═════ Raw data ═════

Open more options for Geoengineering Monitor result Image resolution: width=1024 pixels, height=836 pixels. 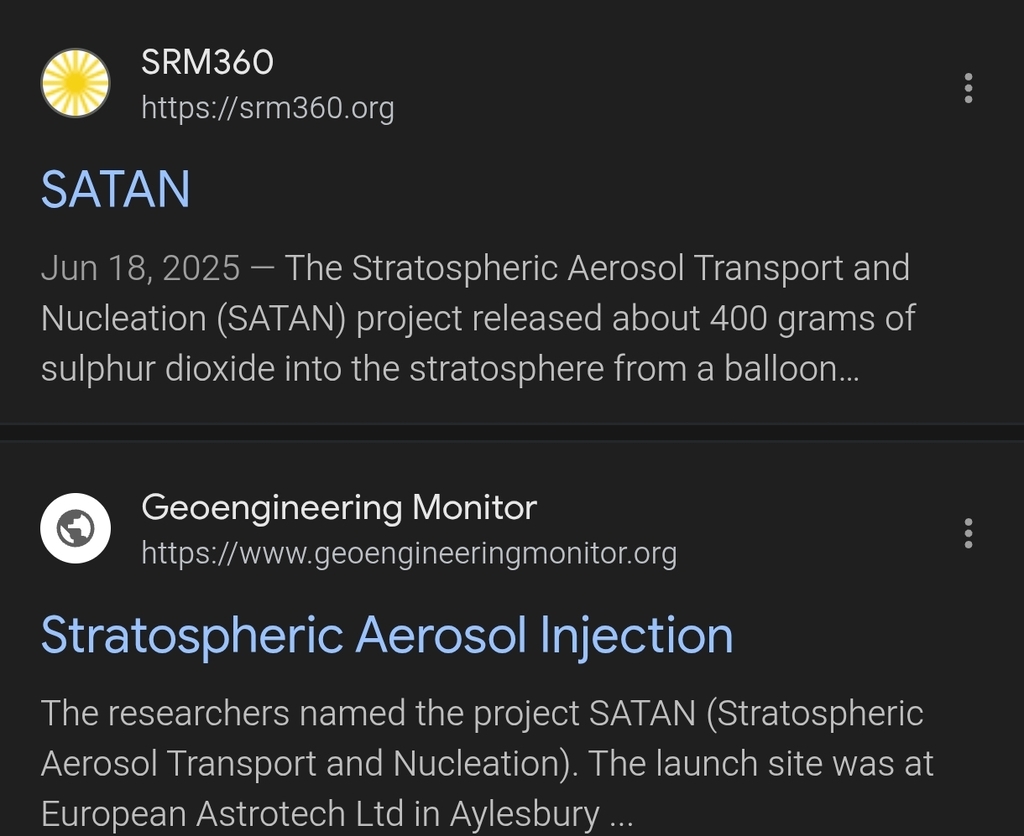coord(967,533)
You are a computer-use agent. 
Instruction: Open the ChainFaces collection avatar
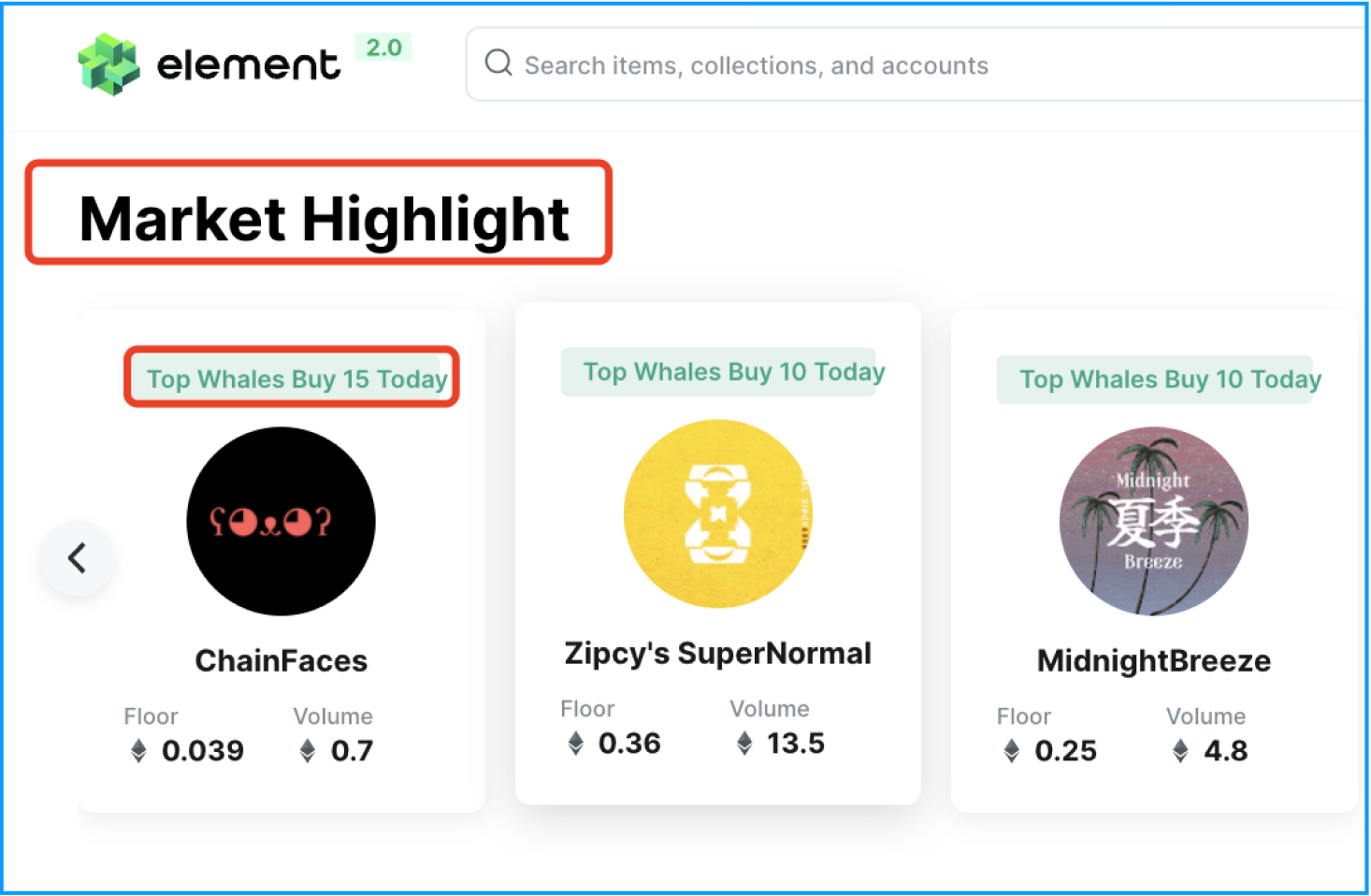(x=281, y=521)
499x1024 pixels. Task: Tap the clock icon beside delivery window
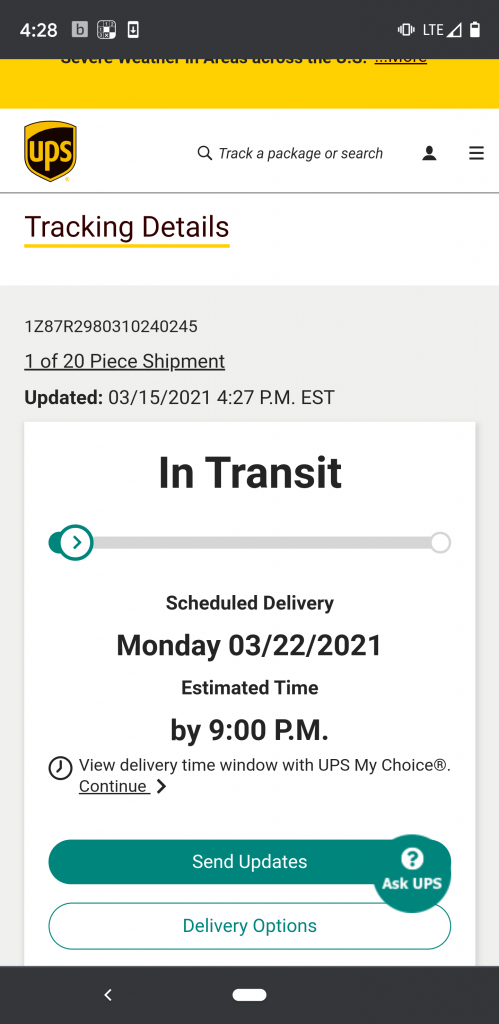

═════

== Work item ==
Set down exactly, and only, the lines from the one containing "Instruction: Open the" through the last line of the entries. Pictures do not belong in the copy.

== Output of the exercise ==
Instruction: Open the ChainFaces collection avatar
(x=281, y=521)
499x1024 pixels. Task: Tap the clock icon beside delivery window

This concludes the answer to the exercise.